What we have seen time and again during this crisis is that the Fed has maintained its accommodation in the face of all events. Now they are saying nothing can move them from zero rates except a markedly lower unemployment rate – and the Fed is on record as saying that the unemployment rate will be between 7.4 and 7.7% in Q4 2013. So the Fed will be at zero for a very long time indeed. And with the Fed at zero, what we have seen time and again is that investors flee to Treasuries during periods when economic events call for risk-off. Interest rates go lower. And so I believe rates will go lower still if the Dalio scenario plays out. So Dalio’s scenario rhymes with mine from a macro standpoint. However, the big difference is that risk-off would mean lower yields not higher and this would not mean a wholesale repricing of risk assets as John Carney says in his piece at CNBC. I can’t know what Dalio himself actually said since I wasn’t at the conference. So I am just addressing John’s interpretation of Dalio here.
We can see this in Europe where German Bunds have played the role of Treasuries in the euro zone despite the currency user status that Germany holds. I believe Bunds have played the Treasury role in Europe because investors believe that for Germany would leave EMU and regain monetary sovereignty before they allowed the government to default. So Bunds are therefore still a risk-free asset as are Finnish and Dutch bonds to a lesser degree. But, crucially, even as the economy in Germany has turned down, with low yields, equities in Germany have not sold off. The Dax is at a one-year high. In fact, this is the Dax’s highest level since the beginning of 2008.
So, it takes more than just a bad economy to force a wholesale risk repricing that includes the so-called risk-free asset which serves as the anchor for discount rates and other asset classes.
A more plausible scenario is that risk assets sell off as the risk re-pricing causes risk premia to increase. That would mean asset classes like Student loan-backed asset backed securities, high yield bonds and equities would sell off while US Treasuries continue to act as a safe haven. The right trade in this scenario would be to be long Treasuries and short risk assets or simply long volatility as a hedge against one’s portfolio.
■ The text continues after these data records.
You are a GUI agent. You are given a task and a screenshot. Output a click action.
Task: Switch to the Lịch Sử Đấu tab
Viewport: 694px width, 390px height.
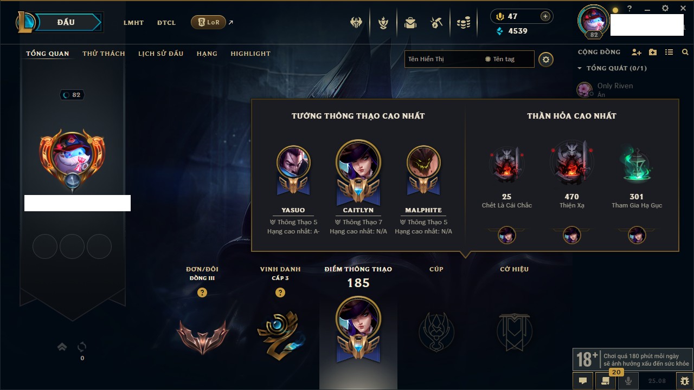[160, 54]
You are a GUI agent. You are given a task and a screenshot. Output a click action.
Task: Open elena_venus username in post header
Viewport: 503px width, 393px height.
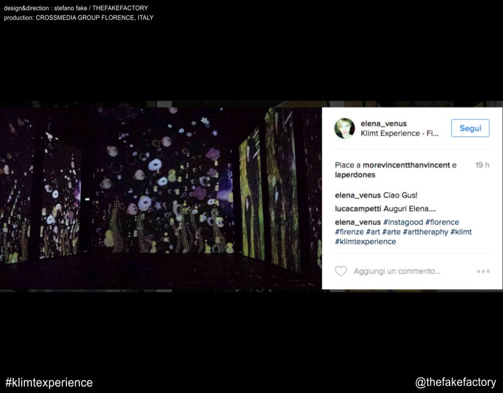(x=383, y=123)
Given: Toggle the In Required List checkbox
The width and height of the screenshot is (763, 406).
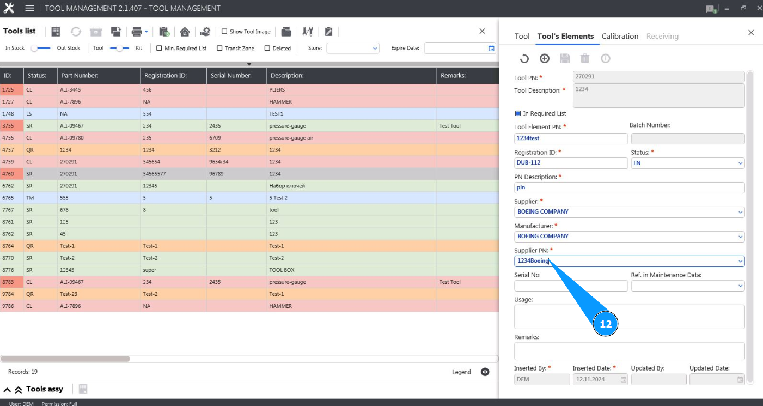Looking at the screenshot, I should [x=518, y=113].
So if 2013 does see the US go over the fiscal cliff, the economy would stall and recession is the likely outcome. Even in a clifflet scenario, recession is possible. But this is simply not enough to cause a risk repricing. We would need a trigger event like Dubai World. Something like a student loan asset-backed security default to trigger a flight from risk assets and a general repricing of risk. Moreover, even as risk reprices, Treasuries will remain the risk-free asset and so while policy rates will remain at zero, expectations for future policy rates will ratchet down and long-term gvernment bond yields will come down accordingly.